- Also known as: J. White Rose, Julian White Rose, J. Resigna
- Born: Henry Julian 1800s Trinidad
- Genres: Calypso
- Occupations: Musician, songwriter
- Instrument: Vocals
- Years active: 1900–ca. 1930
- Label: Victor

= Julian Whiterose =

Henry Julian, better known by his stage name Julian Whiterose, was a pioneering calypso performing and recording artist. Other names he was known to perform under include: J. White Rose, Julian White Rose, J. Resigna, and, his real name, Henry Julian.

While early calypso performers sang in French, Whiterose is credited with the growth of the English language calypso. During Whiterose's career the musical style was called cariso or chantwell (derived from "chantuelle"; the term "calypso," which evolved from cariso, was coined later). Whiterose was one of the first chantwell musicians whose works were recorded, and the first vocalist to record.
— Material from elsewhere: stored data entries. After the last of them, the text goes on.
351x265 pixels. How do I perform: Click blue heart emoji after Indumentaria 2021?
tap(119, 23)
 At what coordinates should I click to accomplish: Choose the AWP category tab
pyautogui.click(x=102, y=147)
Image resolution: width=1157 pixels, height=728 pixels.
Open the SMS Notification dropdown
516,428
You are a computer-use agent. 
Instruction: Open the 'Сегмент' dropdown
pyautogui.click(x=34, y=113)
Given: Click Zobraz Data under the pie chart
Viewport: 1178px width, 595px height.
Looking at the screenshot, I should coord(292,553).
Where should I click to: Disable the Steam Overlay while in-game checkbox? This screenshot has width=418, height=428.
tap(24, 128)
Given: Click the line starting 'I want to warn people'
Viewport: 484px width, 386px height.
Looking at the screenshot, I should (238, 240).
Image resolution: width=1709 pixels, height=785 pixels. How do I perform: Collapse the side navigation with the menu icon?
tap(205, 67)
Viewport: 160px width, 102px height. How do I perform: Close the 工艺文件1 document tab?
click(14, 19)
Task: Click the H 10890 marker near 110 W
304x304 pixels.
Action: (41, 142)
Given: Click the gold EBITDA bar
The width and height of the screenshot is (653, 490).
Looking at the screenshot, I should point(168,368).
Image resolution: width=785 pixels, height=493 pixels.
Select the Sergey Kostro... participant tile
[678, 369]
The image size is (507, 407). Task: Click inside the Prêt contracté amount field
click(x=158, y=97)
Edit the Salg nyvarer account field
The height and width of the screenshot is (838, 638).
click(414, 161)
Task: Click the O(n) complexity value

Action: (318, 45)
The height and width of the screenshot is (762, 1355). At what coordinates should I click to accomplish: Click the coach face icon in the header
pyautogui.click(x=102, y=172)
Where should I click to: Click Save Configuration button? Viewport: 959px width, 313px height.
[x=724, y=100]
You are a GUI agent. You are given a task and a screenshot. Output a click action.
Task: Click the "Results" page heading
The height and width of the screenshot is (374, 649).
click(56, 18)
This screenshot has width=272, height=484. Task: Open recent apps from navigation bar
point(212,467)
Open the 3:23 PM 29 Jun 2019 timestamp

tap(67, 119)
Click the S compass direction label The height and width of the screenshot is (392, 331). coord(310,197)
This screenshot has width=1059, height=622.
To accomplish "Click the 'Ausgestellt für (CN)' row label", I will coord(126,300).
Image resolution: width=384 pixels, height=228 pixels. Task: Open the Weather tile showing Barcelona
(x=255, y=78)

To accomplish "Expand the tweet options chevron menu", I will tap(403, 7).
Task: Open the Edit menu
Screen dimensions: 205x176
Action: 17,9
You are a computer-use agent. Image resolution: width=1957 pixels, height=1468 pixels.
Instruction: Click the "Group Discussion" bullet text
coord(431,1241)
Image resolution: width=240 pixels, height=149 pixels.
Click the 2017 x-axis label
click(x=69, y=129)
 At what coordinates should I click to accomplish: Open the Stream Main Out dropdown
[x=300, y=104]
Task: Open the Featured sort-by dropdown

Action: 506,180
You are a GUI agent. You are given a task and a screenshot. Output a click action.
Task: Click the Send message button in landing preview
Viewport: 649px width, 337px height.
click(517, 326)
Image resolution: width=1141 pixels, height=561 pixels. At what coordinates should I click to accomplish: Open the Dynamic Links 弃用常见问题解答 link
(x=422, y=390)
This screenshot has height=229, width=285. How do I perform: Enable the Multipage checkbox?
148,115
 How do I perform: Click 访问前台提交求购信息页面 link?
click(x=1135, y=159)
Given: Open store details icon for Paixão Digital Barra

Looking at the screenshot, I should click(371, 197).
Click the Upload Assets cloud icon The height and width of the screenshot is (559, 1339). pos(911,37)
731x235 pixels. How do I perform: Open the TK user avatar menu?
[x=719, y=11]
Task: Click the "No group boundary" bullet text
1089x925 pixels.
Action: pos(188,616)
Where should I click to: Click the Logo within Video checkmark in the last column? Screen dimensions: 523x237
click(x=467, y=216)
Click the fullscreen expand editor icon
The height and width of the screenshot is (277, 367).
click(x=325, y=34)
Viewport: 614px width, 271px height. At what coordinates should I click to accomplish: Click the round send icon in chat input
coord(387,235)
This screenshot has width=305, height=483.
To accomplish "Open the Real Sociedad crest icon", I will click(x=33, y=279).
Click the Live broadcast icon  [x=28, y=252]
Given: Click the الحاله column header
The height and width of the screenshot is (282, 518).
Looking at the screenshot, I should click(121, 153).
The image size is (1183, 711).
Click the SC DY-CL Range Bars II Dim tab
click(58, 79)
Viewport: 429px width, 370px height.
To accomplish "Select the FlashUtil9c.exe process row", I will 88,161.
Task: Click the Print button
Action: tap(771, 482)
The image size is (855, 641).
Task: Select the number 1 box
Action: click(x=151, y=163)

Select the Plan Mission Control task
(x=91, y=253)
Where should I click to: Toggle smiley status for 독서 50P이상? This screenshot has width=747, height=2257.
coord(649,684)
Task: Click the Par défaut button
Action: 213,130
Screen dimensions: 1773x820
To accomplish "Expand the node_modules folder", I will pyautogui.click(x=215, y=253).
==The 1914 Victor recordings==

Iron Duke in the Land

In 1914 the United States-based Victor label sent engineers to Trinidad to record the repertoire of the local music scene, including the emerging calypso form. Two artists were recorded. One was Jules Sims, a stick fighter who recorded a Kalenda song in French Creole. The other was Whiterose, who under the name "J. Resigna" recorded five songs on September 11 and 12, 1914. At least one of these songs (and possibly others), "Iron Duke in the Land", was sung in English. This title is the only existing recording of Whiterose (the others are lost). It was included on the 1989 Rounder Records CD compilation Calypso Pioneers 1912-1937. According to session logs compiled by Victor engineers, the accompanying guitarist on the "Resigna" recordings was Gerald Clark. Clark went on to a lengthy career (into the 1940s) as an orchestra leader in New York accompanying some of the most popular calypso vocalists and recording artists.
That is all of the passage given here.